Feb 28 '24 22:02 github-actions[bot]

Looking at this PR, we would be moving the logic of the publishing from the configuration to the pipeline. I'm quite happy with that, but:

I know some people like publishing being a property of configuration (not convinced myself).
Could this solution be part of the emit block to create one place for outputs?
Could a .publish() operator to achieve the same thing but with a simpler syntax?

Mar 05 '24 12:03 adamrtalbot

OK I've read this comment which has made it more clear.

We add a second structure to Nextflow, the output block, which includes the definitions about what should be published where. This falls outside of processes and workflows which makes it more flexible. The original idea was to use topics but that was imprecise so process selectors are being used instead.

Taking a look again, I think the general idea is sound but I'm not sold on the syntax. I tried to rewrite it the other way around but ended up just re-inventing publishDir but worse 😆

output {
    select: [
        '.*:QUANTIFY_STAR_SALMON:SALMON_QUANT',
        '.*:QUANTIFY_STAR_SALMON:CUSTOM_TX2GENE',
        '.*:QUANTIFY_STAR_SALMON:TXIMETA_TXIMPORT',
        '.*:QUANTIFY_STAR_SALMON:SE_.*'
    ], path: "${params.outdir}/${params.aligner}", mode: params.publish_dir_mode
    select: 'NFCORE_RNASEQ:RNASEQ:SAMTOOLS_SORT'            , pattern: '*.bam', path: "${params.outdir}/${params.aligner}"              , enabled: { params.save_align_intermeds || params.save_umi_intermeds }
    select: 'NFCORE_RNASEQ:RNASEQ:UMITOOLS_PREPAREFORSALMON', pattern: '*.log', path: "${params.outdir}/${params.aligner}/umitools/logs", enabled: { params.save_align_intermeds || params.save_umi_intermeds }
    select: 'NFCORE_RNASEQ:RNASEQ:UMITOOLS_PREPAREFORSALMON', pattern: '*.bam', path: "${params.outdir}/${params.aligner}"              , enabled: { params.save_align_intermeds || params.save_umi_intermeds }
}

Mar 05 '24 14:03 adamrtalbot

@adamrtalbot check out the rnaseq PR that I linked above, it is less verbose than what you did. The syntax has evolved somewhat since Paolo's original proposal. Even so, the workflow outputs for rnaseq will be complicated no matter how you slice it.

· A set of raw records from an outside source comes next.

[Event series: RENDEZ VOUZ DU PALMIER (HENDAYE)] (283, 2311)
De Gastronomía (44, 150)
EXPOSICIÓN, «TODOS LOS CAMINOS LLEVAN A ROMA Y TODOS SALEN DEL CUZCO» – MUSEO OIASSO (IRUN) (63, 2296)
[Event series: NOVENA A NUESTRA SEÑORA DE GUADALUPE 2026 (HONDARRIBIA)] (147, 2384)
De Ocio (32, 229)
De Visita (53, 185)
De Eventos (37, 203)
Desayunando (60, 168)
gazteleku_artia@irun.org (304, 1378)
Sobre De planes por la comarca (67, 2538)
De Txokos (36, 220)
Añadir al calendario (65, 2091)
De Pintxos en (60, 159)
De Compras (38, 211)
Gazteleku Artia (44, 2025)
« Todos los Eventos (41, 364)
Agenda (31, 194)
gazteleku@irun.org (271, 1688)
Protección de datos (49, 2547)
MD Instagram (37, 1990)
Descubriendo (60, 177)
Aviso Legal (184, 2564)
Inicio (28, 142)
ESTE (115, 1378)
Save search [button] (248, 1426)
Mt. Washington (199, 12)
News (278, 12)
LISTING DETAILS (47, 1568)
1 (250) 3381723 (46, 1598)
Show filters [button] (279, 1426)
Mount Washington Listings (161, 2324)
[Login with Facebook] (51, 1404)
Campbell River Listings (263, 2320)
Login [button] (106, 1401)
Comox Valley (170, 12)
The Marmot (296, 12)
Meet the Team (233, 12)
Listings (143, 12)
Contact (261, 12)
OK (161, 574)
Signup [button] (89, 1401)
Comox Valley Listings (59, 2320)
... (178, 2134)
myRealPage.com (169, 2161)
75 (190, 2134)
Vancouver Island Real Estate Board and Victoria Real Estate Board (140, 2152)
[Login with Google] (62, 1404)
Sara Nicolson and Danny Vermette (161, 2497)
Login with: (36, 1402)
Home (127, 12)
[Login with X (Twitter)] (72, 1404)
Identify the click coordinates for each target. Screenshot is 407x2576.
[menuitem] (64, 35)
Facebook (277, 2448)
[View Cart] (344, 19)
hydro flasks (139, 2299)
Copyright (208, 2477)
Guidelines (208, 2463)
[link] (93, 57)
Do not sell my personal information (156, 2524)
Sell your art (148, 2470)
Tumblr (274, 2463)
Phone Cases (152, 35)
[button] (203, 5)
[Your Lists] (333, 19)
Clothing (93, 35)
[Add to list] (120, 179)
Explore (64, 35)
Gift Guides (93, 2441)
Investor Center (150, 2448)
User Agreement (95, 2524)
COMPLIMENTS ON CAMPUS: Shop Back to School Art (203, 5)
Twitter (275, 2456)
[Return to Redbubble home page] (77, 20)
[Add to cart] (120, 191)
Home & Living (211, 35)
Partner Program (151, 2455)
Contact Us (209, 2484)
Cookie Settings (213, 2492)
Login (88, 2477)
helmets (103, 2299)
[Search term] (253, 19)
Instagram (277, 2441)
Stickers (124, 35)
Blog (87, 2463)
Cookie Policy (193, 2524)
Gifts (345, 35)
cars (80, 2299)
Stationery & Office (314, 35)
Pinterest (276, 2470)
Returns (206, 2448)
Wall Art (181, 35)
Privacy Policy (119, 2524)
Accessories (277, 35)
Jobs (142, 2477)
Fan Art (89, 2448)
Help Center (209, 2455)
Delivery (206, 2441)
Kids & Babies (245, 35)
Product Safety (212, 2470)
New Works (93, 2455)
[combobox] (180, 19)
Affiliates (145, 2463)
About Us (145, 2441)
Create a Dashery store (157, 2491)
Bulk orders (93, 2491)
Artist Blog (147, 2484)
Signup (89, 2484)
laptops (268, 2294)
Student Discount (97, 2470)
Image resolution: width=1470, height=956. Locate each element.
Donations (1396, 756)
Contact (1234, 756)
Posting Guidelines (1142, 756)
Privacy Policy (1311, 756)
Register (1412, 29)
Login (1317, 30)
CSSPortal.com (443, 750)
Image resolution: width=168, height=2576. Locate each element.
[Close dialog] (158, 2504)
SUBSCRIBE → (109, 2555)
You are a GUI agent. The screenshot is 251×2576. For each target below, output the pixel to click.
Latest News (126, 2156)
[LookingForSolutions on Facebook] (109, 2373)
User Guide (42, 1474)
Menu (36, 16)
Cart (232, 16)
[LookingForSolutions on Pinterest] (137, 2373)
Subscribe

Mar 05 '24 21:03 bentsherman

Liking this. If we really need the output block (rather than doing something with emit), this is a nice readable way of doing it.

Apr 04 '24 09:04 pinin4fjords

This is beginning to look great. All the publishing logic is in one location, easy to review and understand where it's coming from. There are two downsides to this approach:

You need to track back to the channel to find what's in there, which could be a little tricky.
It's quite verbose (there's a lot of text in one place). But then I would prefer explicit and verbose to implicit and concise.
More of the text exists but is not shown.